***** Source information
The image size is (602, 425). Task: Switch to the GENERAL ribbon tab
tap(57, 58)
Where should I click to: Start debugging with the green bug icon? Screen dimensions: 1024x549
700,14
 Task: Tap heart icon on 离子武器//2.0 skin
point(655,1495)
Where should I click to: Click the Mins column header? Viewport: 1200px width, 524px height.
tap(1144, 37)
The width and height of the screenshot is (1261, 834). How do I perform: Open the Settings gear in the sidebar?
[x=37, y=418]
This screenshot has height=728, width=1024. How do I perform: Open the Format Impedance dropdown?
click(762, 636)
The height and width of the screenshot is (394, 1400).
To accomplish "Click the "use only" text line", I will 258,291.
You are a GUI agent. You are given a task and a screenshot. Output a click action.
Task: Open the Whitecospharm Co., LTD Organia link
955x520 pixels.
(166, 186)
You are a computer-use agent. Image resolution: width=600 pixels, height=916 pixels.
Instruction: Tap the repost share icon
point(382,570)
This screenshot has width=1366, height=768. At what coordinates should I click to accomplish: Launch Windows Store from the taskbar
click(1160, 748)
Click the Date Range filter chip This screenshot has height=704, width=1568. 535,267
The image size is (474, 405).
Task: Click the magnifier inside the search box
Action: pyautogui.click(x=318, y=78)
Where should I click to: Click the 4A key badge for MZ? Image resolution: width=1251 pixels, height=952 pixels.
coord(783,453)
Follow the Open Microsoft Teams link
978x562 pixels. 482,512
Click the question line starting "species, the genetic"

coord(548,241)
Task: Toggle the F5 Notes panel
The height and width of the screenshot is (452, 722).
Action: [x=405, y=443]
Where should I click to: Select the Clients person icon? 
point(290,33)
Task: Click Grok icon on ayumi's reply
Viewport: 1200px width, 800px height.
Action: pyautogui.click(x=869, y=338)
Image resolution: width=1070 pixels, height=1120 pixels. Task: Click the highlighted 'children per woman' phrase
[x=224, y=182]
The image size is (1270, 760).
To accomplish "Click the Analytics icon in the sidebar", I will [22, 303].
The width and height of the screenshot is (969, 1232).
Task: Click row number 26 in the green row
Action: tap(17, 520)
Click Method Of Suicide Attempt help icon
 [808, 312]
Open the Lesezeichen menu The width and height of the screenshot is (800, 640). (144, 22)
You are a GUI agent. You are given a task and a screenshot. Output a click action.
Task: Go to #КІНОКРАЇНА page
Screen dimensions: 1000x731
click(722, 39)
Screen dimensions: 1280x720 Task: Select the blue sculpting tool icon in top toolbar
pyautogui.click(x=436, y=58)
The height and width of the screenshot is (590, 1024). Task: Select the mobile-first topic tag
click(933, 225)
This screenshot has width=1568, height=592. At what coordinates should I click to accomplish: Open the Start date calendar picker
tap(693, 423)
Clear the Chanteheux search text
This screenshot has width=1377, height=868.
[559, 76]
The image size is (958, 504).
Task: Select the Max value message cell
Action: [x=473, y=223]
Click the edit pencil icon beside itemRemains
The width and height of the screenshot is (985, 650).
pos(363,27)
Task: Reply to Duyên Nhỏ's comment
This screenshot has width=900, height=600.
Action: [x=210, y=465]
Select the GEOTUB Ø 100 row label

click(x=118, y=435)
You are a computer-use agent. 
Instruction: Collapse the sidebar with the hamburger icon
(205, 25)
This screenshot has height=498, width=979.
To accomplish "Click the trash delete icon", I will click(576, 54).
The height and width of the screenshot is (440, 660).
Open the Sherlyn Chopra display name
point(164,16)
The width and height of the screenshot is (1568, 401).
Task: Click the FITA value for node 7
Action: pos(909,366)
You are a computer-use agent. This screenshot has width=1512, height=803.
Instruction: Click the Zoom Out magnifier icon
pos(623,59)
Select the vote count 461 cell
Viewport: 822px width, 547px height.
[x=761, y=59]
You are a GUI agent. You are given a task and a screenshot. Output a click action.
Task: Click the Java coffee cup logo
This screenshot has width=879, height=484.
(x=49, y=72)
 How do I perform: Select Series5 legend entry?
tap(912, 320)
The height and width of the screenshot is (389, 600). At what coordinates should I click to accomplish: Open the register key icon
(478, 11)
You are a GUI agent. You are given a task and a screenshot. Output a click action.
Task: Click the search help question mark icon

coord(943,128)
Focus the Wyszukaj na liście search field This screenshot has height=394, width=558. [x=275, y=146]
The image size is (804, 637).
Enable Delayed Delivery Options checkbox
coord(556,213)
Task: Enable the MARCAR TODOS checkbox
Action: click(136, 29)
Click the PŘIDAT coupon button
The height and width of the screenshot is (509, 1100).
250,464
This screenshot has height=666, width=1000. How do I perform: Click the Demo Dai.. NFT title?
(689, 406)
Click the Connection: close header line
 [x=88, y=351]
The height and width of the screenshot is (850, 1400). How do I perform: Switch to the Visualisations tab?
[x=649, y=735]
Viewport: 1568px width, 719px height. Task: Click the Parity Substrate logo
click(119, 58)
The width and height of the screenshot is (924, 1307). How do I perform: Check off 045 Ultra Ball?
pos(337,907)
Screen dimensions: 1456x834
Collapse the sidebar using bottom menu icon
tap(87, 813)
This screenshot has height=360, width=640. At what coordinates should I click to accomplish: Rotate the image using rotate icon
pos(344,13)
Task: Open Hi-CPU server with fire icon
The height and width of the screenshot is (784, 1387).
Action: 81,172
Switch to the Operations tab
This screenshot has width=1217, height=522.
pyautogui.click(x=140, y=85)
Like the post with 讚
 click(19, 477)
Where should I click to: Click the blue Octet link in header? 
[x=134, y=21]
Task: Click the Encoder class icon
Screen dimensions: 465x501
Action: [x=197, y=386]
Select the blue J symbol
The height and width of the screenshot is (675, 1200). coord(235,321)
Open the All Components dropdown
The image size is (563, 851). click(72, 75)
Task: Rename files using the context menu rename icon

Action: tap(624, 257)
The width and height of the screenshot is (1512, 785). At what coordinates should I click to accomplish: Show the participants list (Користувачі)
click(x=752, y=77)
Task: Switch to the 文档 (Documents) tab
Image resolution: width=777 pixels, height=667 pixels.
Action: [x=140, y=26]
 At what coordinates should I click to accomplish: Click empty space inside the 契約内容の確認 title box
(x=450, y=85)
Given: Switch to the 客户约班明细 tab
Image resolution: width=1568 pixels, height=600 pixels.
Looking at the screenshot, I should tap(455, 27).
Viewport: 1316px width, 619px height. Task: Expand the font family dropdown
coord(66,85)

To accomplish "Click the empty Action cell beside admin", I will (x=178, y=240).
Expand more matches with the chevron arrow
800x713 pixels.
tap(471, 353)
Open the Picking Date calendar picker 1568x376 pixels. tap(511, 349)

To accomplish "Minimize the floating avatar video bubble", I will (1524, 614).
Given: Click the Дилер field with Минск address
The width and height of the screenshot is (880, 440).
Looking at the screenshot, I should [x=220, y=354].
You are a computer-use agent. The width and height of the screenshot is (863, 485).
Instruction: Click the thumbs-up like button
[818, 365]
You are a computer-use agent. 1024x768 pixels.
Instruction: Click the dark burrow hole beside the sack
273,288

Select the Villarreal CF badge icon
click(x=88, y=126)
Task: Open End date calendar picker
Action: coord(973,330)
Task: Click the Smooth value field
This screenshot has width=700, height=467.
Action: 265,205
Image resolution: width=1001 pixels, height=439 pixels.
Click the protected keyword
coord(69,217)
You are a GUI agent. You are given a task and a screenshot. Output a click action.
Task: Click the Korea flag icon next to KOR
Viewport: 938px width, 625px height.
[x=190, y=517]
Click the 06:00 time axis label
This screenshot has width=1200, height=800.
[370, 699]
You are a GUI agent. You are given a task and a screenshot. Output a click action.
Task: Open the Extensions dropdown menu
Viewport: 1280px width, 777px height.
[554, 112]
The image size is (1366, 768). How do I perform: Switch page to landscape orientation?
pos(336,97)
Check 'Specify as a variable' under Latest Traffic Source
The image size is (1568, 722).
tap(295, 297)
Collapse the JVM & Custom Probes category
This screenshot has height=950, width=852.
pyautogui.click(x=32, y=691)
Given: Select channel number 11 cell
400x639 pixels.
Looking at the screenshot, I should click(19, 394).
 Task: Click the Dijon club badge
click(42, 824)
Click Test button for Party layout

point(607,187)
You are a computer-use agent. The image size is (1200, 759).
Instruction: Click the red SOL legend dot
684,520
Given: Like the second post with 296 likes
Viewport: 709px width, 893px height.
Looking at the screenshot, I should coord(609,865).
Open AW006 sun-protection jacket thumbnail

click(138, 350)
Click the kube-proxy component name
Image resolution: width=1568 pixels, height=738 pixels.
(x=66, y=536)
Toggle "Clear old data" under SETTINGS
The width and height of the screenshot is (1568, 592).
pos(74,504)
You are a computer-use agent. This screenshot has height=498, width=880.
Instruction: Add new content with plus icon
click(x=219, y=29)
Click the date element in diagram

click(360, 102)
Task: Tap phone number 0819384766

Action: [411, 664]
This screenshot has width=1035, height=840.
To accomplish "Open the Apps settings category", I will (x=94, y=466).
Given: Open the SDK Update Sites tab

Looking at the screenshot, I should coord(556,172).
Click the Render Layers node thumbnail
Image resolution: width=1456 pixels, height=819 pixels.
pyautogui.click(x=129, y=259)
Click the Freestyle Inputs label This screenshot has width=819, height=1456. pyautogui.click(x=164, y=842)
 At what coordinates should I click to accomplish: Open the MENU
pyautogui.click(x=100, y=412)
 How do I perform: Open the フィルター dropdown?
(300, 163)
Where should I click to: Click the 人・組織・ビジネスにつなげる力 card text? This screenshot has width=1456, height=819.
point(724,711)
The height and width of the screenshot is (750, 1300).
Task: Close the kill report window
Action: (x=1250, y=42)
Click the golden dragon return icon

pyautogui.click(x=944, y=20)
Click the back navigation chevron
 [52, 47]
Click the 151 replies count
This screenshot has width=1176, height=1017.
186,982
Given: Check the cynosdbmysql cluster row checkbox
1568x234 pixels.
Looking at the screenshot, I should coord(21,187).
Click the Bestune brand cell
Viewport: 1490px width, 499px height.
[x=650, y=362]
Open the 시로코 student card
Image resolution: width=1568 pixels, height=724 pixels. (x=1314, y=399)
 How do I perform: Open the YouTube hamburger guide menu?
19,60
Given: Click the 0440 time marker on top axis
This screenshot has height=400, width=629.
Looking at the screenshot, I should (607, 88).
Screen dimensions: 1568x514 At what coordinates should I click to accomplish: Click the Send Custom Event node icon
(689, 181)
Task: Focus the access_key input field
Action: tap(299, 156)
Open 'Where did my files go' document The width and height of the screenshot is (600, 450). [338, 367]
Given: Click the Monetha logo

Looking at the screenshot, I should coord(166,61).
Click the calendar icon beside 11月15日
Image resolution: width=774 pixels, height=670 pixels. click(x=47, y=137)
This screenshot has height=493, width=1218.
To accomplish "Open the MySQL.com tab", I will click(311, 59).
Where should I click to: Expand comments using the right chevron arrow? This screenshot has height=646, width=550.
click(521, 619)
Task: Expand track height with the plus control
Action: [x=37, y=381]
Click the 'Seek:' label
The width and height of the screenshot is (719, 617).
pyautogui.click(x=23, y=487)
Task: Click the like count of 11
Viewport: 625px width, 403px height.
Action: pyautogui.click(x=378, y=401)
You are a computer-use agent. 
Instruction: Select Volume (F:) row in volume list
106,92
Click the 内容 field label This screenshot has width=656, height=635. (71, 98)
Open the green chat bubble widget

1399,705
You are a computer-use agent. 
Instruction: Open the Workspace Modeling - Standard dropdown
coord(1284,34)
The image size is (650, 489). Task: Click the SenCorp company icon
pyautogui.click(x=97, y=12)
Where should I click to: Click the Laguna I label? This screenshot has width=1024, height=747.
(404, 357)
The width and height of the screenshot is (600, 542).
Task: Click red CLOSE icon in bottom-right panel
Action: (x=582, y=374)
**********
Exercise goal :: Please copy every line of the records above in which "computer" appears.

Written response ::
You are a computer-use agent. Image resolution: width=600 pixels, height=916 pixels.
You are a computer-use agent. 
You are a computer-use agent. This screenshot has width=1512, height=803.
You are a computer-use agent. The width and height of the screenshot is (863, 485).
You are a computer-use agent. 1024x768 pixels.
You are a computer-use agent. The image size is (1200, 759).
You are a computer-use agent. This screenshot has height=498, width=880.
You are a computer-use agent. 
You are a computer-use agent. 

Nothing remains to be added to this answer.